◆ Quoted text:

___

And whatever improvements were made at the tenant's cost, if he had not a set-off in the rent, we would leave to his credit, claiming the same terms for improvements made by the landlord.

It is our belief that such an arrangement alone would meet the real intention of the Plantation of Ulster.

To the system of terminable leases, as we have already stated, we would not return. A bad tenant slips through a lease. For a good tenant it is, we maintain, an insufficient reward; if at the present usually prevailing rental (about £1 per acre) the bulk of future improvements, supposing that they are to be really improvements, devolves upon him. And we have lively recollections, which make us inimical to leases, of an aged relative of our own having been obliged a short time before her death to quit a house in which she had spent most of her life, because her lease had expired, and the house was sold over her head. We Irish love the prospect of handing down to our heirs that which was the home of our fathers before us, whether we be high or low; and while holding that wilful neglect or mismanagement deserves to be visited, in any class, with the natural penalties, we here put in a plea in favour of security foe the well deserving. And since, in the foregoing remarks, we have spoken much of the shortcomings of the slovenly and unskilled amongst a tenantry which we suppose we may take as a fair sample of many Irish tenantries, we gladly bear witness to the willingness which exists amongst many of these to improve, if only they can be shown the way. And at the same time we gladly admit that these slovenly and unskilled ones form but a section of the whole. But as with individual estates, so it will be with Ireland. And it should not be suffered, if good laws or good landlordism can prevent it, that even a section of Ireland should be left to lag in arrear of the age!

___

Revise the stretch of the passage on Irish tenancy from "And whatever improvements" through "by the landlord.", putting "proprietor" in place of "landlord".

[Element lookup listing]
___

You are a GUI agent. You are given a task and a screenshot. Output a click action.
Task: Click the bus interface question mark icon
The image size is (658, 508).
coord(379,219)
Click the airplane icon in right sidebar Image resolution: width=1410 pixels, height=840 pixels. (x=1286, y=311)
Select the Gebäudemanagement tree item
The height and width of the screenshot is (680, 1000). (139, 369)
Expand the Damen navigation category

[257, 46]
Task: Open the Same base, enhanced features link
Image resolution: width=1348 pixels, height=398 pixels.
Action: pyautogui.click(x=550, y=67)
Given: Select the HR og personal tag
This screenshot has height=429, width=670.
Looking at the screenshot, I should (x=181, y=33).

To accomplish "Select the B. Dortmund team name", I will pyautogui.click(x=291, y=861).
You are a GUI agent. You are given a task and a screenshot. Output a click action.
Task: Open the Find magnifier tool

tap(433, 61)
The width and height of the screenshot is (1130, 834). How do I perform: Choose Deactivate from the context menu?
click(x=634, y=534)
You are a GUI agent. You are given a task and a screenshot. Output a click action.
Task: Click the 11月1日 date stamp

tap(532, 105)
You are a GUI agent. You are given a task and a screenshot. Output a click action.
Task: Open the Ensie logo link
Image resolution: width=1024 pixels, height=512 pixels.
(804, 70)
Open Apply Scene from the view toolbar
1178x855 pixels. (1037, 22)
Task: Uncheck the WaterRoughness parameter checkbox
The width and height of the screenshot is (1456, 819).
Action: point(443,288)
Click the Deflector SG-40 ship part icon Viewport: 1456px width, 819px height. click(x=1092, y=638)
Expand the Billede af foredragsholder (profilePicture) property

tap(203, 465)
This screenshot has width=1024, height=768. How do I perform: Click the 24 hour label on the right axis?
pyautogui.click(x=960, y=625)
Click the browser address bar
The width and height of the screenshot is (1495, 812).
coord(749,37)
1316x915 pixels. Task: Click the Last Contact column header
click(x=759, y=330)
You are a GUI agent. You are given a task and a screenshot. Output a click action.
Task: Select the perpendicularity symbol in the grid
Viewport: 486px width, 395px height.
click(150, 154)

___

◆ Output:
And whatever improvements were made at the tenant's cost, if he had not a set-off in the rent, we would leave to his credit, claiming the same terms for improvements made by the proprietor.